- Your task
So that the copy stays text only, transcribe the data below exactly and exclude the images.

- Records from a data collection
▽

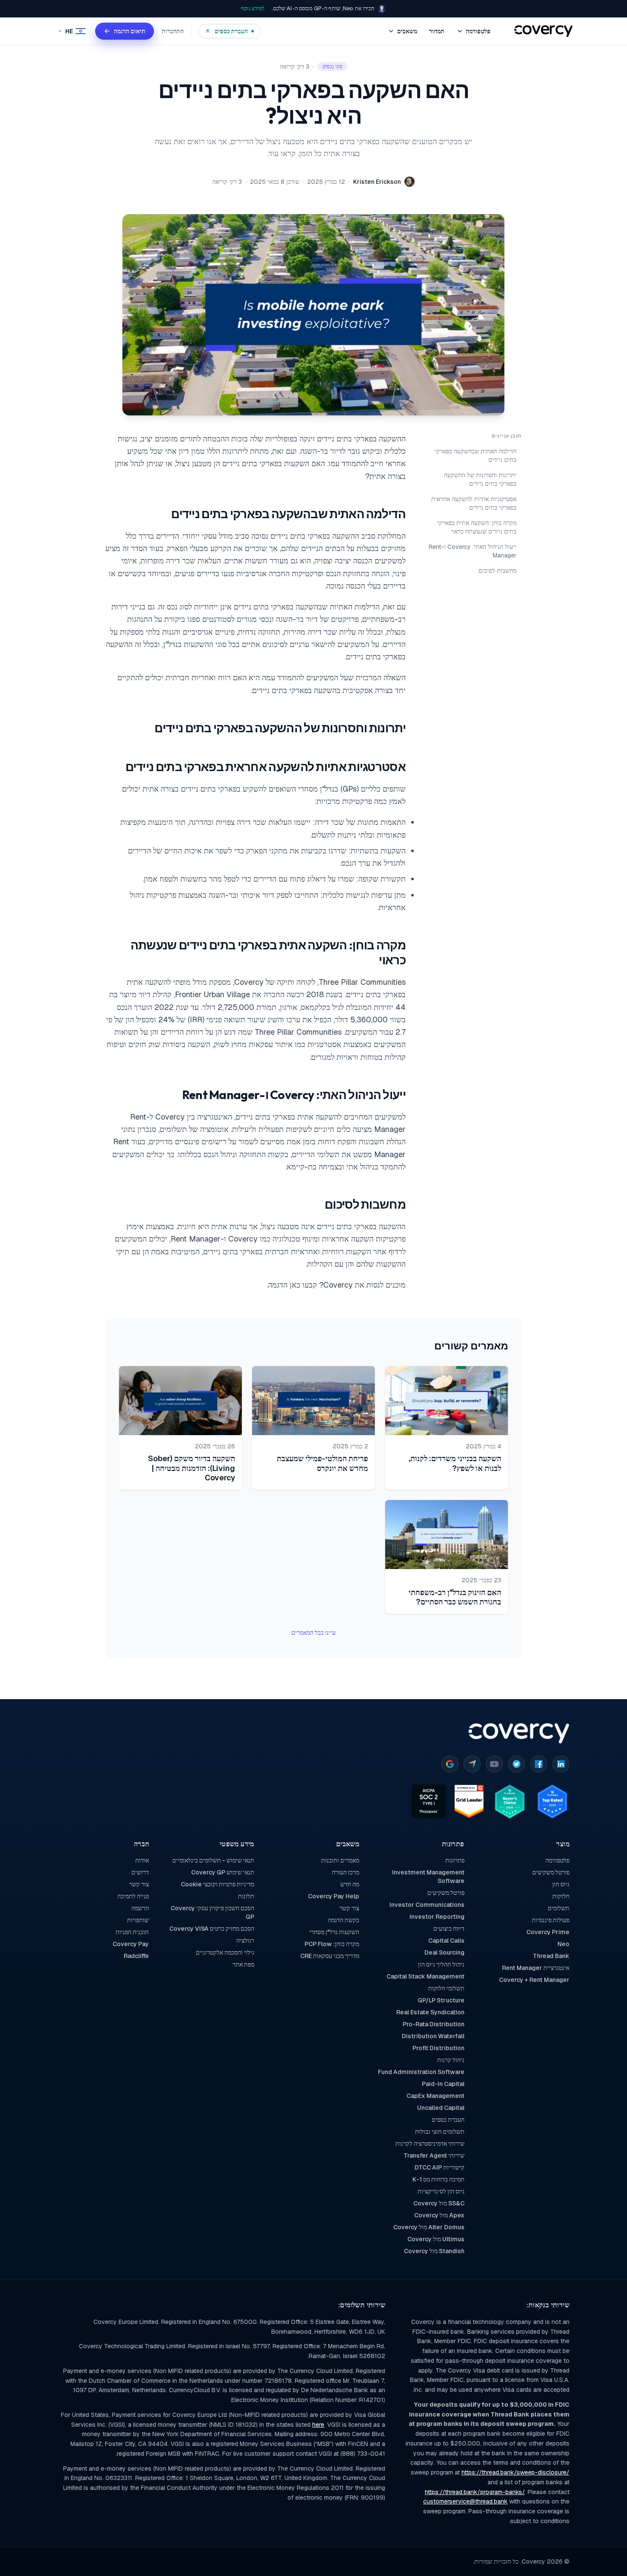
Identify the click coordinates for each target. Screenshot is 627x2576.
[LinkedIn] (560, 1763)
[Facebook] (538, 1763)
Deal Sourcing (444, 1952)
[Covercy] (543, 31)
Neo (563, 1944)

△

- Solution for this exercise
Identify the click coordinates for each target. Screenshot is 627x2576.
[LinkedIn] (560, 1763)
[Facebook] (538, 1763)
Deal Sourcing (444, 1952)
[Covercy] (543, 31)
Neo (563, 1944)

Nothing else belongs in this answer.